To the best of my knowledge, today marks the first time that Ed Miliband has explicitly "ruled out" a confidence-and-supply deal with the SNP, as opposed to a full coalition. (I'm using inverted commas, because at this stage in the game we can't completely exclude the possibility that he's making a Clegg Promise, one that he'll happily break and then "apologise for having had no choice but to break it".) He's now left himself in a very unhealthy position if he's looking to form a stable government - the chances of Labour winning an absolute majority are microscopically small, and so his only remaining hope is that he might just scrape enough seats to give a potential Labour-Lib Dem-SDLP arrangement a small working majority (which ironically would include a party committed to "breaking up the United Kingdom"!).
In the more likely scenario that a stable Labour-led government is not possible without the SNP, what is Miliband's strategy for governing? It seems that he's getting very close to the impossibly stubborn message that Harold Wilson sent out when the 1974 election resulted in a hung parliament : "we won't do deals, we'll just govern". Remarkably, that strategy worked for Wilson, but he had several advantages that Miliband either won't have or may not have -
1) He didn't have to contend with the Fixed Term Parliaments Act, and knew he could call a snap second election at the most favourable moment.
2) He was personally popular, and once he had got himself into power after the February election, people wanted him to stay there.
3) He had the supposed 'legitimacy' of leading the largest single party in the Commons.
It's quite possible that Miliband will be a personally unpopular Prime Minister, seeking to govern without the unofficial 'legitimacy' that comes from leading the largest party or from signing a formal deal that demonstrates he has more parliamentary support than the Tories, and without the clear option of calling a snap election in the unlikely event that a favourable moment presents itself.
Doesn't sound too promising, does it? Labour haven't realised it yet, but they may well be pining for a deal with the SNP before this year is out.
* * *
The Panelbase datasets are now out, and a couple of things leap out at me. Firstly, when asked to make a straight choice between a Labour-led and a Conservative-led government, Yes voters overwhelmingly prefer Labour, while No voters are virtually split down the middle (47% favour the Tories). This once again demonstrates the indescribable idiocy of a Labour strategy that effectively says "we only want No voters" by aggressively opposing fiscal autonomy for Scotland.

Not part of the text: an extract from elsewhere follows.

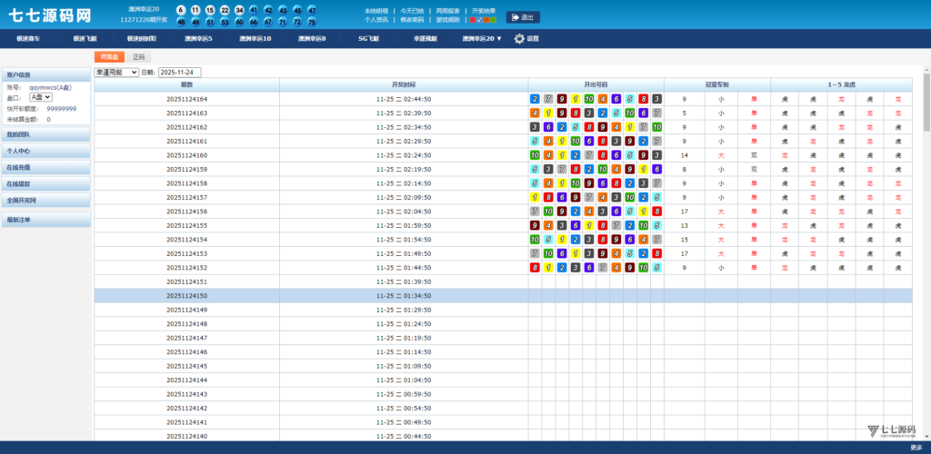
Task: Open the 幸運飛艇 game dropdown
Action: (115, 72)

Secondly, it's once again the case that people currently planning to vote SNP are more likely to have firmly made up their minds than anyone else, making it much harder to see where the Labour fightback is going to come from. That said, it's probably worth being a touch sceptical about any kind of "certainty to vote" question in an online poll, because volunteer online polling panels contain a disproportionate number of politically committed people.